- **WHAT TO PRODUCE**
Which lines in the data below contain the word "Developer"? Return each of them.

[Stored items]
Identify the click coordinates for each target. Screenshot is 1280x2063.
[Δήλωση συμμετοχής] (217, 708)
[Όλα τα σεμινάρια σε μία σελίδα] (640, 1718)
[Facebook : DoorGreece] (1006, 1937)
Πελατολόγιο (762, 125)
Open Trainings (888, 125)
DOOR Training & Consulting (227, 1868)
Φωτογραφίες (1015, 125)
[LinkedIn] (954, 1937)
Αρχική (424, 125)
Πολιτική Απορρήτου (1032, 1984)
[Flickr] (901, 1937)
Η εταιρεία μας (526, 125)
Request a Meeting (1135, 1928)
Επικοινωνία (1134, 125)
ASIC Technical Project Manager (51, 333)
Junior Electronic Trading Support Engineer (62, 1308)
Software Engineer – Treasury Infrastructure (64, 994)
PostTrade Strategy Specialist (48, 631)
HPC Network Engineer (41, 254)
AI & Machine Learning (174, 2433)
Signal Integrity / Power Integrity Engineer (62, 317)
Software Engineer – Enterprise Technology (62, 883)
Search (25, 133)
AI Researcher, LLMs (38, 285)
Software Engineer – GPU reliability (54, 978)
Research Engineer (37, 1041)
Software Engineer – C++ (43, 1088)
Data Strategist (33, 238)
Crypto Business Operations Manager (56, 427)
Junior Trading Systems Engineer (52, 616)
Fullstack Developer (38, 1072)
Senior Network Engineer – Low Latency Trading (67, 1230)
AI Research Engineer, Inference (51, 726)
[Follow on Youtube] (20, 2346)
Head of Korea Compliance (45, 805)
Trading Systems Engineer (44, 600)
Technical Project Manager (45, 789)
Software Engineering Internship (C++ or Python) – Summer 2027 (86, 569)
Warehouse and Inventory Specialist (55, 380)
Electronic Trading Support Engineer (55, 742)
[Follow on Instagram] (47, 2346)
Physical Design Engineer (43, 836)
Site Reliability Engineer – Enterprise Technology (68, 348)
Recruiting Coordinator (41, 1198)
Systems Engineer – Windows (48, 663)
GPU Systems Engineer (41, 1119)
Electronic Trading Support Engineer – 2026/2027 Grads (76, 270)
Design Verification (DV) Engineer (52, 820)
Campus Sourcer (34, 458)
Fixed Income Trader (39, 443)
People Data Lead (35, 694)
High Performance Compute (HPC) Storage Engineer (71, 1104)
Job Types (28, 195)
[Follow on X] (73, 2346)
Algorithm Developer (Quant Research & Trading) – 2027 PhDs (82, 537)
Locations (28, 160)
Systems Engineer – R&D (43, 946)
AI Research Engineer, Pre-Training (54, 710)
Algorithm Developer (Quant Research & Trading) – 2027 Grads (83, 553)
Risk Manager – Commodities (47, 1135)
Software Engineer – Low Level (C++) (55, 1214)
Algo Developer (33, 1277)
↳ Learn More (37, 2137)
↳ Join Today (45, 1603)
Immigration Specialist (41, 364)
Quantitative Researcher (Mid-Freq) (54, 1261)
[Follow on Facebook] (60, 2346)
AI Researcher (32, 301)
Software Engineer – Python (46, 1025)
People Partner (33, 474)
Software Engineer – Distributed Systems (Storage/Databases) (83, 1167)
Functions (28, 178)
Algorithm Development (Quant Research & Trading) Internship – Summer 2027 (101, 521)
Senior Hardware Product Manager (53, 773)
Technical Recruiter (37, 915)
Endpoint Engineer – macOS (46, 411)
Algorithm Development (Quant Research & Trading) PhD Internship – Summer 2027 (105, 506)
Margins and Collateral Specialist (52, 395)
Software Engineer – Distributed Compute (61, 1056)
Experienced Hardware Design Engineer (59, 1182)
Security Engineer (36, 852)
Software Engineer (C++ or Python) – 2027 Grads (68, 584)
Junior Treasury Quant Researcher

- **ANSWER**
Fullstack Developer (38, 1072)
Algorithm Developer (Quant Research & Trading) – 2027 PhDs (82, 537)
Algorithm Developer (Quant Research & Trading) – 2027 Grads (83, 553)
Algo Developer (33, 1277)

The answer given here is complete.